How does this differ from indifference?
In the indifference formalism the agent in selecting A1 act like a UN agent that believe that the shutdown button will not be pressed, therefore it create perverse incentives to "manage the news". Which means that if the agent can cause his shutdown button to be pressed in the event of bad news, it will.
My formulation avoid this pathological behavior by instead making the agent select A1 as if it was a UN-agent which believed that it would continue to optimize according to UN even in the vent of the button being pressed which avoid the perverse incentives to "manage the news", while still not having any incentives to avoid the button being pressed because the agent will act like it believe that pressing the button will not cause it to initiate a shutdown.

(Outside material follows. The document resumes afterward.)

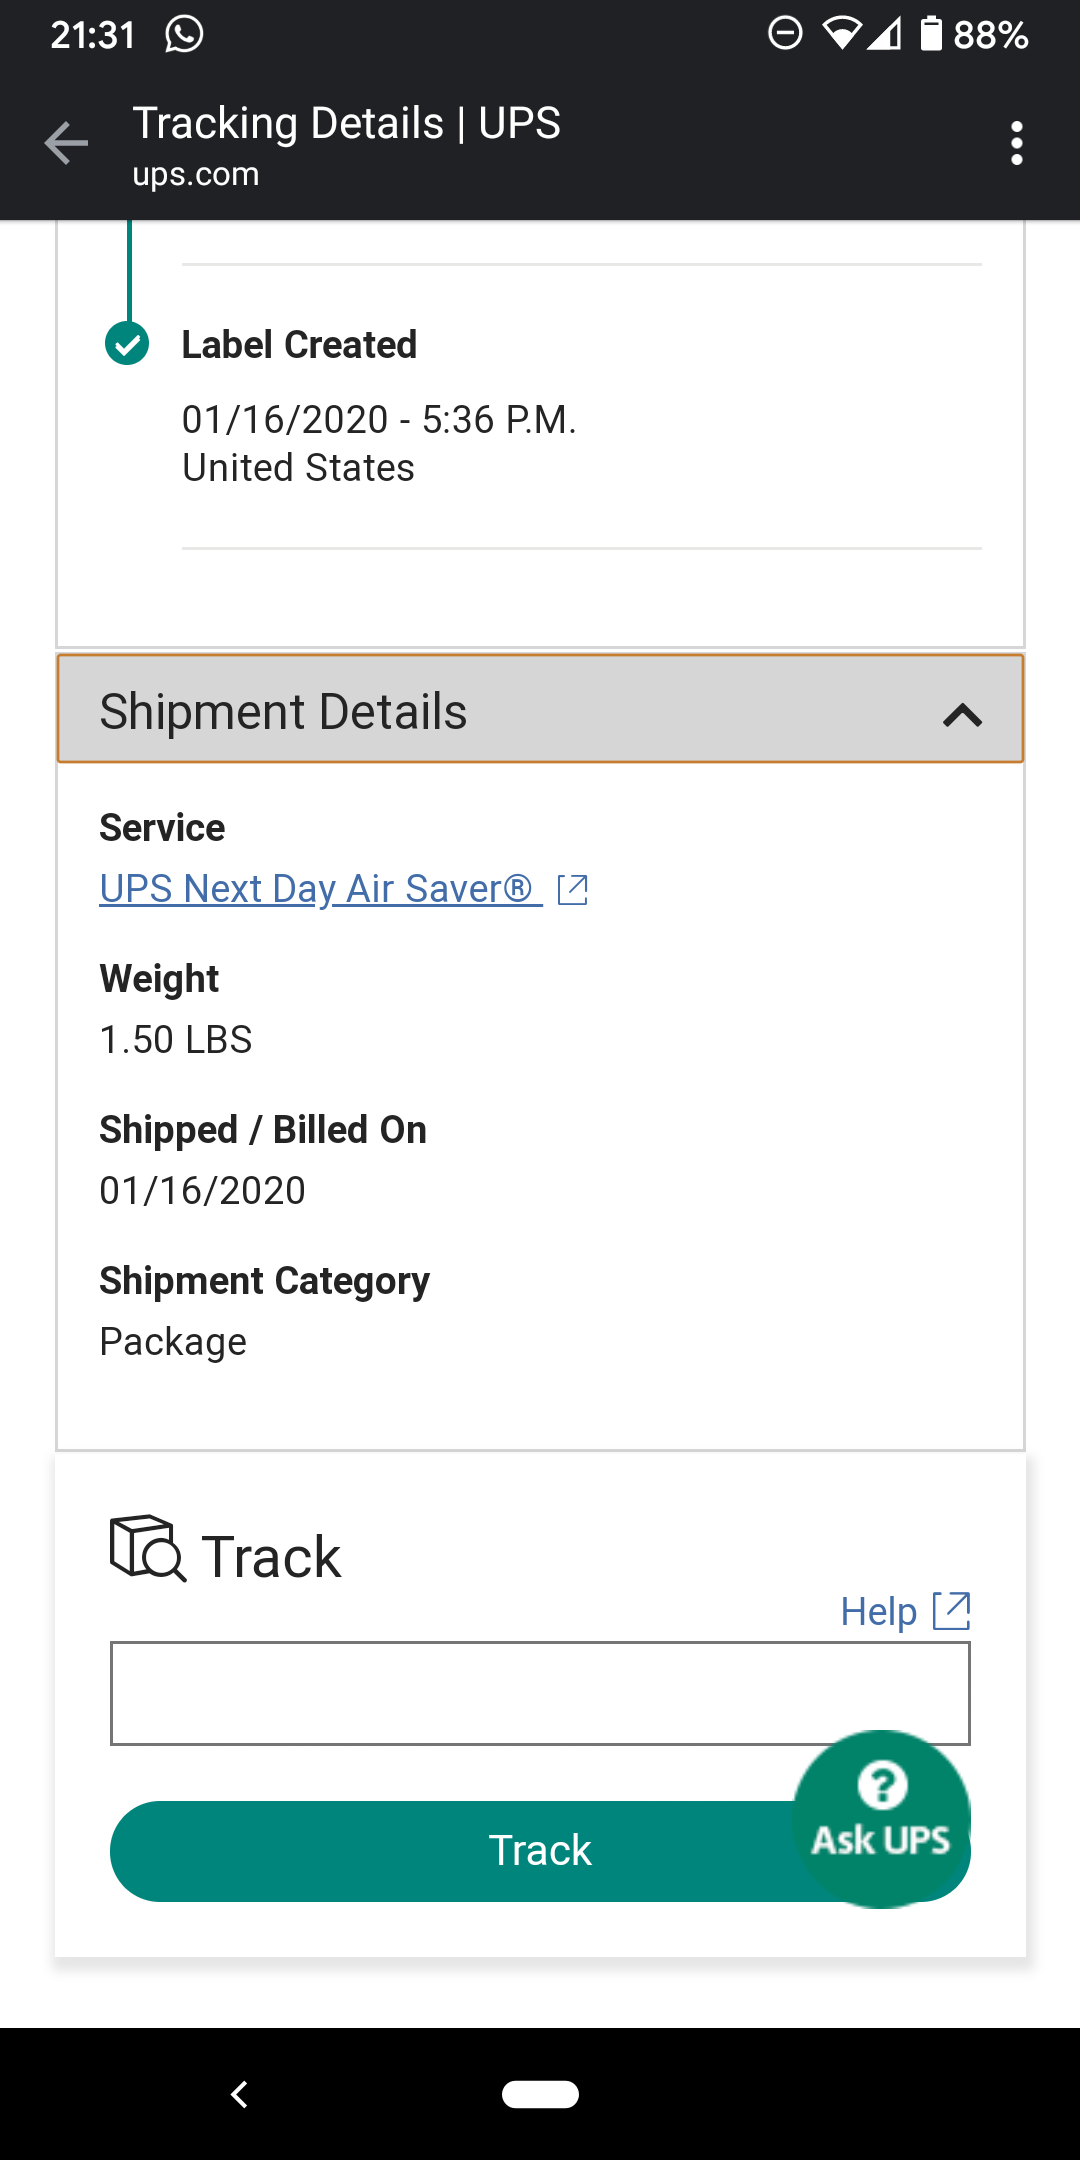The width and height of the screenshot is (1080, 2160).
Task: Tap the browser back arrow
Action: (66, 143)
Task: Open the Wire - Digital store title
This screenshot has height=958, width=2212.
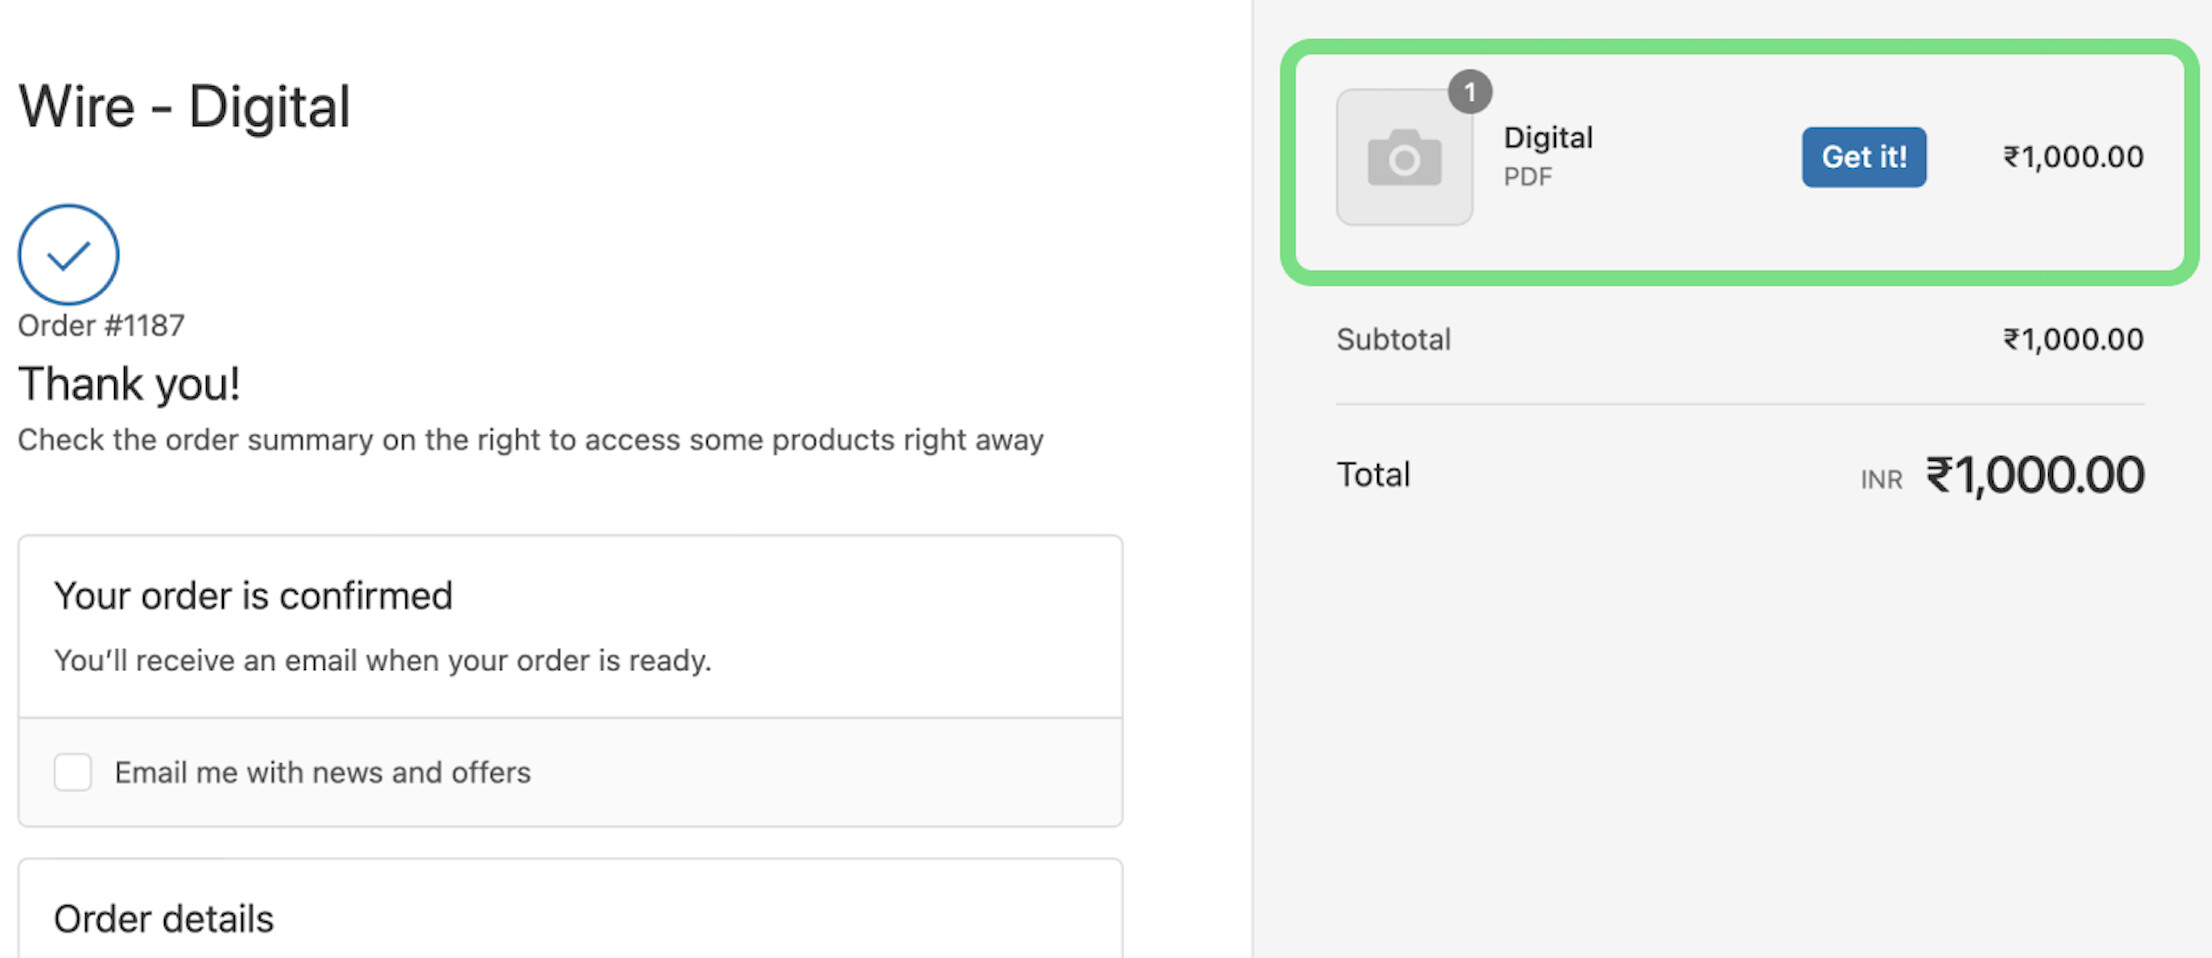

Why not make it so that the agent in selecting A1 act as a UN-agent that believe that it will continue to optimize according to UN even in the event of the button being pressed rather than a UN agent that believe that the button will never be pressed: that is pick U such that
U(a1,o,a2) = UN(a1,o,a2) if o is in Press or US(a1,o,a2) + f(a1,o) - g(a1,o) if o is not in Press
where f(a1,o) is the maximum value of UN(a1,o,b) for b in A2 and g(a1,o) is the maximum value of US(a1,o,b) for b in A2.
This would avoid the perverse manipulation incentives problem detailed on section 4.2 of the paper.
Apart from the obvious problems with this approach, (The AI can do a lot with the output channel other than what you wanted it to do, choosing an appropriate value for λ, etc.) I don't see why this approach would be any easier to implement than CEV.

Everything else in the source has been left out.